Required work. Reproduce word for word the part of the listing that opens with the line containing "Focus the reply text area" and continues through the end of the listing.

Given data.

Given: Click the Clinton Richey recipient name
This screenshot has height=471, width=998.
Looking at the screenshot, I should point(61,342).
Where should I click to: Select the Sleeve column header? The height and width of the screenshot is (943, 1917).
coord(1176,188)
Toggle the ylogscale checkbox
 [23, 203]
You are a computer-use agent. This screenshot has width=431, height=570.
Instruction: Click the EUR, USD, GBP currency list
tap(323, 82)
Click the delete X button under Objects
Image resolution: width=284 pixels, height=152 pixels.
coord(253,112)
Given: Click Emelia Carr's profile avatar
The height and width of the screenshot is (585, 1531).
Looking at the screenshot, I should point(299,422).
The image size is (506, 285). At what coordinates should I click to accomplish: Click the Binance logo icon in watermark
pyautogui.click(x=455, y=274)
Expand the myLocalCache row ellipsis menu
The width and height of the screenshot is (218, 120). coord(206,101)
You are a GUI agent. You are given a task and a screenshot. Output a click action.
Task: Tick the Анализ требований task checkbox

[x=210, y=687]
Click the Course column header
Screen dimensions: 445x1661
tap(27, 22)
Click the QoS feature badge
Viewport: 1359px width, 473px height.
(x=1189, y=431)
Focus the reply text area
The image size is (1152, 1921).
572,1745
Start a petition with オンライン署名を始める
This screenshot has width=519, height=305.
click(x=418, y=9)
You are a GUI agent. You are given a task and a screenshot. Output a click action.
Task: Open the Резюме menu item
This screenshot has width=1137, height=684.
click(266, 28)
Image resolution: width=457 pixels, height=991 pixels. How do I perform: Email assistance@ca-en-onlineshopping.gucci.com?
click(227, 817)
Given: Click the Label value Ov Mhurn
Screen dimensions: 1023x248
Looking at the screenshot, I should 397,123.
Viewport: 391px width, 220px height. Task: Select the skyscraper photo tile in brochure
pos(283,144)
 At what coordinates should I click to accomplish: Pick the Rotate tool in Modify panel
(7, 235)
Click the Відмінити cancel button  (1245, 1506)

Written response.
Focus the reply text area
The image size is (1152, 1921).
572,1745
Start a petition with オンライン署名を始める
This screenshot has width=519, height=305.
click(x=418, y=9)
You are a GUI agent. You are given a task and a screenshot. Output a click action.
Task: Open the Резюме menu item
This screenshot has width=1137, height=684.
click(266, 28)
Image resolution: width=457 pixels, height=991 pixels. How do I perform: Email assistance@ca-en-onlineshopping.gucci.com?
click(227, 817)
Given: Click the Label value Ov Mhurn
Screen dimensions: 1023x248
Looking at the screenshot, I should 397,123.
Viewport: 391px width, 220px height. Task: Select the skyscraper photo tile in brochure
pos(283,144)
 At what coordinates should I click to accomplish: Pick the Rotate tool in Modify panel
(7, 235)
Click the Відмінити cancel button  (1245, 1506)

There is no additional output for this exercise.